La relativa clausola dovrebbe prevedere la misura dell’indennità o quantomeno i parametri per determinarne l’importo

Di Pamela ALBERTI e Alessandro COTTO

Con l’avvicinarsi del periodo delle assemblee, il tema dei compensi agli amministratori richiede sempre una certa cautela, anche alla luce dell’attenzione riservata dalle Entrate a tale tipologia di costo in sede di accertamento. Con particolare riferimento all’indennità di fine mandato degli amministratori (TFM) e alla deducibilità del relativo accantonamento, occorre segnalare la recente Cassazione n. 26431/2018, nonché la consulenza giuridica della DRE Piemonte (n. 901-4/2018), entrambe riferite al requisito della “data certa” nel caso in cui il TFM sia previsto dallo statuto.

Per la Cassazione, perché possa essere invocata la deducibilità degli accantonamenti in base al principio di competenza ex art. 105 comma 4 del TUIR, ai fini della sussistenza dell’atto di data certa anteriore all’inizio del rapporto, non è sufficiente una generica determinazione di attribuzione del TFM a ciascuno degli amministratori in sede di nomina dei membri del consiglio di amministrazione, senza specificazione del relativo importo, ma occorre che “l’importo sia determinato prima dell’inizio del rapporto con atto di data certa”.

La posizione assunta dalla Suprema Corte si inserisce nel consolidato filone giurisprudenziale diretto ad escludere la deducibilità per competenza degli accantonamenti al trattamento di fine mandato in assenza di atto di data certa anteriore all’inizio del rapporto (ex multis, Cass. n. 26431/2018 e Cass. 19368/2018).

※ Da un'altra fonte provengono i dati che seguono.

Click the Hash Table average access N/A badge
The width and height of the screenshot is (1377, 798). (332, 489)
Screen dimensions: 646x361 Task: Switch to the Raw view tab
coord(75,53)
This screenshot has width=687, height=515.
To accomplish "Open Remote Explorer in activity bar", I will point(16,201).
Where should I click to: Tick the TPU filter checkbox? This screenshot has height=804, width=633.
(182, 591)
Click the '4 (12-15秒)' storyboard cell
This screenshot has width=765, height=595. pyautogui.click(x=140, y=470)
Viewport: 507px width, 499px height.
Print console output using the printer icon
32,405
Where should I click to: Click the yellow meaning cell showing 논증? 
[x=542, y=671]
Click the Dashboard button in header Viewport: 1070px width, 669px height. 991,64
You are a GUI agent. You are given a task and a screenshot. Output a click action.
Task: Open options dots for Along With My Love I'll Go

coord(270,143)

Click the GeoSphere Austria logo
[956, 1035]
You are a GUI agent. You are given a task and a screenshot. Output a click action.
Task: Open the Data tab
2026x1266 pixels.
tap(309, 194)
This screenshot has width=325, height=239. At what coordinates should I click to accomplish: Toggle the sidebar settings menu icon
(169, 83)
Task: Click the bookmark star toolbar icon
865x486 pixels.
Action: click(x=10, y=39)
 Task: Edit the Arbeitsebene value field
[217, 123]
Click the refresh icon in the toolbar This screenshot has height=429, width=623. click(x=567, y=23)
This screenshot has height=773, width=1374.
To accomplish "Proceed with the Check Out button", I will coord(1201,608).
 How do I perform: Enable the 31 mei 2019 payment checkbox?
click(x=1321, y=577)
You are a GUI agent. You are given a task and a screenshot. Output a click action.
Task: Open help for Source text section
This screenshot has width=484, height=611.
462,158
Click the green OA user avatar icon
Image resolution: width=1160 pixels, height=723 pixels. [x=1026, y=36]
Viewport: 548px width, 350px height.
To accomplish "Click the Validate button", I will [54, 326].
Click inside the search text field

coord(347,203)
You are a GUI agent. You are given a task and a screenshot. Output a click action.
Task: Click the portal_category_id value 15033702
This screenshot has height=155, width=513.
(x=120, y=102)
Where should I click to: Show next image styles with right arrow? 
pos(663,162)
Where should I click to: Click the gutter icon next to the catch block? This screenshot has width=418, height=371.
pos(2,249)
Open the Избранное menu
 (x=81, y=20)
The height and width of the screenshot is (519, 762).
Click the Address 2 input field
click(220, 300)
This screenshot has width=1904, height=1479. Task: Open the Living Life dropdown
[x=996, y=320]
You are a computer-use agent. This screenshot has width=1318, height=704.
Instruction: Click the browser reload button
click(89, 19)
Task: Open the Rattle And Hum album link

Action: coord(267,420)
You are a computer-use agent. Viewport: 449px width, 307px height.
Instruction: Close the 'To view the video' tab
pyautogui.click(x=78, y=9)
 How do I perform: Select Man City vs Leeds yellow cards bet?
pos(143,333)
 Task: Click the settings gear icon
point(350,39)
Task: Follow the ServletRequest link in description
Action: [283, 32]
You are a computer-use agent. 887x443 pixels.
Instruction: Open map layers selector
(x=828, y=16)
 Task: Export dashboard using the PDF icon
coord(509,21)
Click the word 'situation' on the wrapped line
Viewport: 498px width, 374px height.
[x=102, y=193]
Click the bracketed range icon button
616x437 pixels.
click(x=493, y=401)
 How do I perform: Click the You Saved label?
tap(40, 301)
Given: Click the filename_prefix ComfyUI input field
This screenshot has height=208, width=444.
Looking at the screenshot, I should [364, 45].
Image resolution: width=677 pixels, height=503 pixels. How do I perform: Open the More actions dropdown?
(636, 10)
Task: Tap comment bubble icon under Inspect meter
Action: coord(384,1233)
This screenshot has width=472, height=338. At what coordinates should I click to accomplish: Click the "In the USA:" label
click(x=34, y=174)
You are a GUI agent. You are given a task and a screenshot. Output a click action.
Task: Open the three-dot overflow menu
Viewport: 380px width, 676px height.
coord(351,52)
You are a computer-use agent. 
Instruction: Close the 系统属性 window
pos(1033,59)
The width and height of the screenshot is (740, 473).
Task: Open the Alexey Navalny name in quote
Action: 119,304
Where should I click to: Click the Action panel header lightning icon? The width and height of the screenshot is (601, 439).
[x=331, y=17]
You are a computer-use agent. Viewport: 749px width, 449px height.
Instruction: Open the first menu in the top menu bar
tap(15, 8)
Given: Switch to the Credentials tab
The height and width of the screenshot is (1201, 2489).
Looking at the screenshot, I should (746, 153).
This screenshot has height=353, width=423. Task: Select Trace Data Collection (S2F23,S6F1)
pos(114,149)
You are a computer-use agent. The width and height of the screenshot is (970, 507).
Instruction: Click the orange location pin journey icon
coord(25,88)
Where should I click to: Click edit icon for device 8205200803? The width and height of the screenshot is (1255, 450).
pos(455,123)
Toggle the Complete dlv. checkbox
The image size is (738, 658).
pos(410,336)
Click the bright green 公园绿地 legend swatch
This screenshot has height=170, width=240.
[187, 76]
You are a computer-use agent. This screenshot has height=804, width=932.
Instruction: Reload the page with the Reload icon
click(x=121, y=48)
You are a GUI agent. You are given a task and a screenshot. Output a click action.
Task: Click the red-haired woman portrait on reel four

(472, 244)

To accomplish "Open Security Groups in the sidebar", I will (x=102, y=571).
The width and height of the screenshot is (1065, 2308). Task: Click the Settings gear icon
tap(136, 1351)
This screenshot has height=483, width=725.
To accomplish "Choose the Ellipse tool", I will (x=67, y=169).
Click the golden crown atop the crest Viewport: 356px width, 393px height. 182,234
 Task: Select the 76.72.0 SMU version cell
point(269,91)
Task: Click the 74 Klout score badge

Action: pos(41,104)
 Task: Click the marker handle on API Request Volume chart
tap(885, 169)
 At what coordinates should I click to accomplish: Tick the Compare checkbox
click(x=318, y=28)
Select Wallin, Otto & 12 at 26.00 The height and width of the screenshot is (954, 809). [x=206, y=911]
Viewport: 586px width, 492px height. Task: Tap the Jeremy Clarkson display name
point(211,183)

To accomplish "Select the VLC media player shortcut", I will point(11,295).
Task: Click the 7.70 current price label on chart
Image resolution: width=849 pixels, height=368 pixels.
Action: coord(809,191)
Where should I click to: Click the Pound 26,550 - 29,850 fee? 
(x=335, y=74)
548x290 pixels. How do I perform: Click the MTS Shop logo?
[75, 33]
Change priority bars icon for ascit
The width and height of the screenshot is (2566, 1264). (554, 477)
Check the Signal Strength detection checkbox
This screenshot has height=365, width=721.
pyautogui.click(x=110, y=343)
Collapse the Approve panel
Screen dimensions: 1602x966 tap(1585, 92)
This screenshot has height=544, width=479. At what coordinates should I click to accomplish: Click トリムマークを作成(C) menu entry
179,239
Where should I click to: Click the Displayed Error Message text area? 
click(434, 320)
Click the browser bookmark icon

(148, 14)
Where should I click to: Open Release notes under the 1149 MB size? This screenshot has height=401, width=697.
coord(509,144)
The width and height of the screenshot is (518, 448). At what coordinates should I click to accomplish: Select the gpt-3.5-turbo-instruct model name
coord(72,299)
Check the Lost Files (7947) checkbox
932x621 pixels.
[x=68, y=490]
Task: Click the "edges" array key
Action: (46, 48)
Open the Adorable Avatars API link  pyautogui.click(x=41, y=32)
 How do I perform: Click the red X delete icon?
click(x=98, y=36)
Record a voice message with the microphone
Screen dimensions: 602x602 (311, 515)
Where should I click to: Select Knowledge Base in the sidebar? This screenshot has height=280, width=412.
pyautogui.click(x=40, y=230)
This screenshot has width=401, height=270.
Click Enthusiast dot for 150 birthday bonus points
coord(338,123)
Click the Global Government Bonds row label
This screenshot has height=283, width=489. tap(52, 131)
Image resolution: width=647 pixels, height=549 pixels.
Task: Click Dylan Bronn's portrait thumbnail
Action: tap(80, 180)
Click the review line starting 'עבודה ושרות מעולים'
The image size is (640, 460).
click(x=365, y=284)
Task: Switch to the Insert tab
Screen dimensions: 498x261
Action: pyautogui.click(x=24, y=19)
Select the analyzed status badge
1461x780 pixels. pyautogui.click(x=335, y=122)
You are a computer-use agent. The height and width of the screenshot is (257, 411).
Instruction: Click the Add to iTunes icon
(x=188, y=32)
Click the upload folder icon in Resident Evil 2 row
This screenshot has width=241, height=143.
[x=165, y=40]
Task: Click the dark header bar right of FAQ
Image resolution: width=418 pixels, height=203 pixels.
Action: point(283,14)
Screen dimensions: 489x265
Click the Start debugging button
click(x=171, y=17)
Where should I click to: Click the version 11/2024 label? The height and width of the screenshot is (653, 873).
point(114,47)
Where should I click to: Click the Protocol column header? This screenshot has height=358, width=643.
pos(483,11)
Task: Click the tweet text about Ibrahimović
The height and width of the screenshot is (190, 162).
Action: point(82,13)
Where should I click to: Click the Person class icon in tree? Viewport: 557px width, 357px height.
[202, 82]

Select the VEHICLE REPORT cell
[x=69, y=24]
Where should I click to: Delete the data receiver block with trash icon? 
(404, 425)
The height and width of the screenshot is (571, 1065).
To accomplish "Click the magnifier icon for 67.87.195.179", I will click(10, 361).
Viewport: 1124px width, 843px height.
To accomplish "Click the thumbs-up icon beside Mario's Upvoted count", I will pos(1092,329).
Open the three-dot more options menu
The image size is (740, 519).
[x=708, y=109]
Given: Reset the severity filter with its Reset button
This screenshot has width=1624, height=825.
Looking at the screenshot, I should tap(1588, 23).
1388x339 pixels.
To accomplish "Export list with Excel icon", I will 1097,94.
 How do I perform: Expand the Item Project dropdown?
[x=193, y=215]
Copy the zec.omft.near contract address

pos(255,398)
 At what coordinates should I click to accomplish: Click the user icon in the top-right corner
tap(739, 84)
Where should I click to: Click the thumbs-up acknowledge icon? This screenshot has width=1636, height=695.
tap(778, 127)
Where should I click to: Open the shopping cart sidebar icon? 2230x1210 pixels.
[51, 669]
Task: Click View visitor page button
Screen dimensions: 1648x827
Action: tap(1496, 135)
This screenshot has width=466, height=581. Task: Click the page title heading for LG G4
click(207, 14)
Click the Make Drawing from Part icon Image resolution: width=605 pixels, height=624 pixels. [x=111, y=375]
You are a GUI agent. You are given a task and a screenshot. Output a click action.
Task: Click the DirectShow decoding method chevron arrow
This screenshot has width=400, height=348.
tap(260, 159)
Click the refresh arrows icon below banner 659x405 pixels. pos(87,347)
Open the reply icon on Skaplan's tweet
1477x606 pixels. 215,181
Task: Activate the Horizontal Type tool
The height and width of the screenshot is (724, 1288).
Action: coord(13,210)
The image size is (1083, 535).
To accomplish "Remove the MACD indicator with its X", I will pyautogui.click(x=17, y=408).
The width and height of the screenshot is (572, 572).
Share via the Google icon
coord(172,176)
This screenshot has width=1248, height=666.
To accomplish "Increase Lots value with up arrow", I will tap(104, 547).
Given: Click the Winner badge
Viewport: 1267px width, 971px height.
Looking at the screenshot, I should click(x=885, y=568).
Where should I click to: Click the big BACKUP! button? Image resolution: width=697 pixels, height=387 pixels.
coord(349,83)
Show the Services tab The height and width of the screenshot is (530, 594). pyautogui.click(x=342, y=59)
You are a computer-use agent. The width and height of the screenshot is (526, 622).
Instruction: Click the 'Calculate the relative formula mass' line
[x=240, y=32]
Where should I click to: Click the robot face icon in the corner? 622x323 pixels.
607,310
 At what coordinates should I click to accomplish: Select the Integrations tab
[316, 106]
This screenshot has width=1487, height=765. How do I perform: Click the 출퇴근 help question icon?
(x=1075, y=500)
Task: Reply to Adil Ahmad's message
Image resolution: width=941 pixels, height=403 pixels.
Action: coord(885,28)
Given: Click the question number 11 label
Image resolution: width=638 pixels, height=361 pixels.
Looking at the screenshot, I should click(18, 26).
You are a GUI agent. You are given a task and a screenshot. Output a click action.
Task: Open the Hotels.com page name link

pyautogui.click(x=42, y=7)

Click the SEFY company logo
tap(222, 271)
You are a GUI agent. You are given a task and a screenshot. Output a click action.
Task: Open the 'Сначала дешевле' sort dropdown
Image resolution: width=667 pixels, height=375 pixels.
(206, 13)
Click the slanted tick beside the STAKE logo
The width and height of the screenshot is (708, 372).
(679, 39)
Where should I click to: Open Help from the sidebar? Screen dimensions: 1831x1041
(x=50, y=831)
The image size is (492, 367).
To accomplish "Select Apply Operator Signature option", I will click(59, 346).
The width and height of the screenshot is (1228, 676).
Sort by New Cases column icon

Si tratta di orientamento condiviso dall’Agenzia, secondo la quale, per effetto del richiamo operato dall’art. 105 comma 4 all’art. 17 del TUIR, la deducibilità degli accantonamenti per indennità di fine mandato degli amministratori è subordinata alla circostanza che il diritto all’indennità risulti da atto di data certa anteriore all’inizio del rapporto (cfr. ris. Agenzia Entrate nn. 211/2008 e 124/2017). Qualora detta condizione non si verifichi, l’accantonamento è indeducibile; in tale ultima ipotesi, l’onere sostenuto dalla società sarebbe deducibile all’atto dell’erogazione dell’indennità stessa.

In senso contrario si è espressa la norma di comportamento AIDC n. 180/2011, secondo la quale la deducibilità dell’indennità avviene per competenza a prescindere dalla data certa (cfr. anche C.T. Prov. Brescia n. 90/1/12), anche se appare improbabile un passo indietro da parte dell’Agenzia e della Cassazione.

In merito al soddisfacimento del requisito della data certa, la citata norma di comportamento n. 180/2011 (nota 4) ha affermato che “qualora la corresponsione del trattamento di fine rapporto sia prevista dallo statuto non è richiesto un ulteriore atto avente data certa”. In tal senso si è anche espressa Assonime (approfondimento 11/2011).

Dal momento che la Cassazione richiede che l’importo sia determinato, ai fini della deducibilità dovrebbe essere rispettato anche il requisito della certezza.
In linea generale, gli accantonamenti hanno una connotazione previsionale o probabilistica in quanto riferiti ad eventi che non sono determinabili a priori; pertanto il requisito della certezza potrebbe apparire ultroneo e immotivato.

Viene tuttavia fatto rilevare come il legislatore fiscale abbia inquadrato tra gli accantonamenti fiscalmente deducibili anche quelli “impropri”, vale a dire quelli che nascono da un debito ben preciso, come il TFR del dipendente.
In tale prospettiva, non sembra infondato che la Cassazione richieda, con data certa, la determinazione sia dell’an che del quantum del trattamento di fine mandato. Ci si chiede quindi come tale principio sia compatibile con la possibilità di riconoscere la deducibilità degli accantonamenti al TFM previsti direttamente dallo statuto.

Il tema è stato affrontato dalla DRE del Piemonte la quale ha rilevato come “la deducibilità delle quote accantonate a TFM nell’anno di costituzione sia ammissibile qualora la quantificazione avvenga mediate atto di data certa contestualmente alla nomina dell’amministratore o, al più tardi, entro il 31/12 dell’esercizio di costituzione della società; per i successivi esercizi, la deducibilità sarà condizionata alla predisposizione di atto di data certa anteriore all’inizio di ciascun periodo interessato, al fine di scongiurarne la rimodulazione in funzione dei risultati reddituali dell’impresa con effetti sulla base imponibile”.

Alla luce di questi ultimi interventi, una generica previsione statutaria che stabilisca il diritto al TFM non pare sufficiente a consentire la deduzione dell’accantonamento.
Laddove invece la relativa clausola contenesse anche la misura dell’indennità o, più plausibilmente, individuasse parametri di natura oggettiva che consentano di determinare l’importo in questione, senza possibilità di introdurre arbitraggi fiscali, non sembra che la sentenza della Cassazione e la consulenza giuridica sopra richiamate possano far venire meno la deducibilità degli accantonamenti in quanto verrebbe rispettato il requisito della certezza ed evitato che l’importo del TFM venga rimodulato in funzione dei risultati dell’impresa.